Where a line in the material below has the string "Collapse", please report it.

MATERIAL PROVIDED:
__________

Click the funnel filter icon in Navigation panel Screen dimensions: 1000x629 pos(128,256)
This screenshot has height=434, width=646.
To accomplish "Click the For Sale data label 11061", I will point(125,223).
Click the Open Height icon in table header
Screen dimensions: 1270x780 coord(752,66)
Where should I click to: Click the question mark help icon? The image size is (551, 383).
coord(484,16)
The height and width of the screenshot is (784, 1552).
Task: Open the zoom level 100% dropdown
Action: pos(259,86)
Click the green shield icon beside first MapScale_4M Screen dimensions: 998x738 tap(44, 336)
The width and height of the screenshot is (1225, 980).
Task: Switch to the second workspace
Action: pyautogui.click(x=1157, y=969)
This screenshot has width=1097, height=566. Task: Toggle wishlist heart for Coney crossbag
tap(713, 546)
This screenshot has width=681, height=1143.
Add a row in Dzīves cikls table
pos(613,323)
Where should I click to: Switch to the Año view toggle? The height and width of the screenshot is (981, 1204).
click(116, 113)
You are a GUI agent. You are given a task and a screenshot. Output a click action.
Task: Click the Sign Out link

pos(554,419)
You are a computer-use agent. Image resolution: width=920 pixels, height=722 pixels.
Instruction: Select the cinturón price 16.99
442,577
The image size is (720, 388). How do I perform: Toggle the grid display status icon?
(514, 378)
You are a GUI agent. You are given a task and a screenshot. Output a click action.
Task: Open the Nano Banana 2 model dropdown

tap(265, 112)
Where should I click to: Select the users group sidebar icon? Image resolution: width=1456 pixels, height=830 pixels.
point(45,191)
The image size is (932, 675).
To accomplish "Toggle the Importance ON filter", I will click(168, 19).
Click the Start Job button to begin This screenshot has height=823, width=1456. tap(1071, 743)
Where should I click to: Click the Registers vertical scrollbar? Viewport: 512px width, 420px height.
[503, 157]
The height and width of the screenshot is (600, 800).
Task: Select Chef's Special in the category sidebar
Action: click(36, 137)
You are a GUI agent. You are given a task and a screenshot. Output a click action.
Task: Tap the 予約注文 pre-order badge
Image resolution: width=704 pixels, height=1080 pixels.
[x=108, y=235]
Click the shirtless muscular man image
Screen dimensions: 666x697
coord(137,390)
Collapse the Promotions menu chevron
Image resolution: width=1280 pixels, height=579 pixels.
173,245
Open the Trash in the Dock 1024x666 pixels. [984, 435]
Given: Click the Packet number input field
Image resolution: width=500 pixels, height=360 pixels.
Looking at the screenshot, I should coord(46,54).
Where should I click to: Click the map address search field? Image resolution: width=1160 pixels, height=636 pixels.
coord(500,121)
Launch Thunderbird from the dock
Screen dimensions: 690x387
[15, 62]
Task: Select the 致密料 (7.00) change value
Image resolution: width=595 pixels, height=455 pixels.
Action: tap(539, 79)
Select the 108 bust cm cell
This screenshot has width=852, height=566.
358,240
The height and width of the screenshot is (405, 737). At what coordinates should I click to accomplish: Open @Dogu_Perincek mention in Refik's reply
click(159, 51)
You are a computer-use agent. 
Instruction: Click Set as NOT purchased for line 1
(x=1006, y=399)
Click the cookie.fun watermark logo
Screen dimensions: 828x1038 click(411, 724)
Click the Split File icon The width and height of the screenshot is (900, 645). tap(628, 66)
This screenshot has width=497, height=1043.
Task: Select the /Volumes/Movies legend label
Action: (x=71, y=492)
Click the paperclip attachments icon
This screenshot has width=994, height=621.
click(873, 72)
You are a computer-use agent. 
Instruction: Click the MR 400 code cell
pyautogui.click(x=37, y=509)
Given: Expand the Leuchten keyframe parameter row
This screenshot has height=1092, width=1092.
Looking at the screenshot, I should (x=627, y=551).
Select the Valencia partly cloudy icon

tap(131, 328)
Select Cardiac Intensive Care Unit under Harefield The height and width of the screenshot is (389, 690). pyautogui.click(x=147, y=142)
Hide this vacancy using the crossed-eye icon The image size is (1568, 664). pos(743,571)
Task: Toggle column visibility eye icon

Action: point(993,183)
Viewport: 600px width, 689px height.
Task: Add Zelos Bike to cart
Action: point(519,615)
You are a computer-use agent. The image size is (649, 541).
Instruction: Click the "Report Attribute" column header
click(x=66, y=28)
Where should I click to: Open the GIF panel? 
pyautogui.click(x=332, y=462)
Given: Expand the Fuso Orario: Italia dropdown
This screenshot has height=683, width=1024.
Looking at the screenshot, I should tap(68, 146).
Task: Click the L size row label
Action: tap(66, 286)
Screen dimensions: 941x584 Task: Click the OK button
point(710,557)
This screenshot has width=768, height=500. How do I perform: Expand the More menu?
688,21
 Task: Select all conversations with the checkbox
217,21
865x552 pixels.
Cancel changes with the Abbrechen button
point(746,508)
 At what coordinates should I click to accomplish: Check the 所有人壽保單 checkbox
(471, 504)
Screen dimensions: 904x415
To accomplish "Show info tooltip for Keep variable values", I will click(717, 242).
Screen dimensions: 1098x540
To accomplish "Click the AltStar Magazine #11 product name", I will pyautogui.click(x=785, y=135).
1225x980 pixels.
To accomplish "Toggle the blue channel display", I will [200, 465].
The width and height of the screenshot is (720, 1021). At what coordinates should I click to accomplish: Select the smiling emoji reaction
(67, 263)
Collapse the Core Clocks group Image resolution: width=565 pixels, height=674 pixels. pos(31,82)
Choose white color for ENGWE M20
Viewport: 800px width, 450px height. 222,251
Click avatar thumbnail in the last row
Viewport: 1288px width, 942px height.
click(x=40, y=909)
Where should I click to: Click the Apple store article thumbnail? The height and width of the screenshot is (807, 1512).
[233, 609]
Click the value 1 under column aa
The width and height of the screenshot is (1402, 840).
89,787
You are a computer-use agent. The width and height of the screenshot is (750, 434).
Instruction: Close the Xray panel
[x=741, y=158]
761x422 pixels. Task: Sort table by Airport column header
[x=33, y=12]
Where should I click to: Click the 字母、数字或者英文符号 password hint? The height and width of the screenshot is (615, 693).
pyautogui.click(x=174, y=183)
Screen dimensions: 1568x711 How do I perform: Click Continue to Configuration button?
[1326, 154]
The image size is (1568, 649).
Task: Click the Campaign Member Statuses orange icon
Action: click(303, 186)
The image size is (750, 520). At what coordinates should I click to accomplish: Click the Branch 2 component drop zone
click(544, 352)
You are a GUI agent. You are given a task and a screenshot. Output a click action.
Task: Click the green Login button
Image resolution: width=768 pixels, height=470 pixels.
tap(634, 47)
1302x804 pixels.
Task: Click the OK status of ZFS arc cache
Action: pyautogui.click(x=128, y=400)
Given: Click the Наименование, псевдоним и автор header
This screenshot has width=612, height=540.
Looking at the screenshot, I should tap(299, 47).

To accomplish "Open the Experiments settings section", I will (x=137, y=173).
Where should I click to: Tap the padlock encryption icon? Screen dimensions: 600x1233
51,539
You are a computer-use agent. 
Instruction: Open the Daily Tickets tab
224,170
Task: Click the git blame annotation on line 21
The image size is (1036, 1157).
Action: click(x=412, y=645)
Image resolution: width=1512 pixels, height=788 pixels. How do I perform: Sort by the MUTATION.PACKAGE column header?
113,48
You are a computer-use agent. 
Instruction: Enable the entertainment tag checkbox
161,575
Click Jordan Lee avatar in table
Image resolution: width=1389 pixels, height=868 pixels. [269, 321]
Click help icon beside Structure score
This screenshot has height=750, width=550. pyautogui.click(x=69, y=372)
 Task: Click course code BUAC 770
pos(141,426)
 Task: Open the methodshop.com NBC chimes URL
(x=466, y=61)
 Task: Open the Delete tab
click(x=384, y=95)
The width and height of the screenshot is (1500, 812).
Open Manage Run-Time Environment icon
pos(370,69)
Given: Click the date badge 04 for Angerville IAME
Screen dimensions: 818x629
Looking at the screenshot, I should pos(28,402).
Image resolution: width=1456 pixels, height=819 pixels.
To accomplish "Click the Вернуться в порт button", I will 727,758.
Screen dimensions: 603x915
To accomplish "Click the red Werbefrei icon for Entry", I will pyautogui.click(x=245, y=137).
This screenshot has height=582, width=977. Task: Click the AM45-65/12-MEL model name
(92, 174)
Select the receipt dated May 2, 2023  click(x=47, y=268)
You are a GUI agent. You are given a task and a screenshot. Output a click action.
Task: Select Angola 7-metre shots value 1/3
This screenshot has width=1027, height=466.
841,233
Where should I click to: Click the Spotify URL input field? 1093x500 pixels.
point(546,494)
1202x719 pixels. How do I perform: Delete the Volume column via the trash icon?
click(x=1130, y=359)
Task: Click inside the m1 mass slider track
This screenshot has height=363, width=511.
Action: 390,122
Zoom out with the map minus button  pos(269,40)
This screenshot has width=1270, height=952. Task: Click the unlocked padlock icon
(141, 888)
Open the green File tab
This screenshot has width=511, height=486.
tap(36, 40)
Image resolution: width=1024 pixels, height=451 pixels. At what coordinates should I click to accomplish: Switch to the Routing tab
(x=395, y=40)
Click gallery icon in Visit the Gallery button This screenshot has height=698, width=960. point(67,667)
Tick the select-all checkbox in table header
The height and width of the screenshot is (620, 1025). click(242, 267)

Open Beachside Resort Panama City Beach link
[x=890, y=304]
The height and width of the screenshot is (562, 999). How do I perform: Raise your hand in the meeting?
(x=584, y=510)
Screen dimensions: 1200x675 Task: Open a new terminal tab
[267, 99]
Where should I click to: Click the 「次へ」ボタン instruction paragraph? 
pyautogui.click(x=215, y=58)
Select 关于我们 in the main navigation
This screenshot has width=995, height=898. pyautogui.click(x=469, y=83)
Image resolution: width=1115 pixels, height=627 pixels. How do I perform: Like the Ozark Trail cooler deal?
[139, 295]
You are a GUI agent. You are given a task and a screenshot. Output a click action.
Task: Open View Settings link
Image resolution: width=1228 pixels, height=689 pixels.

__________

WRITTEN ANSWER:
Collapse the Promotions menu chevron
Collapse the Core Clocks group Image resolution: width=565 pixels, height=674 pixels. pos(31,82)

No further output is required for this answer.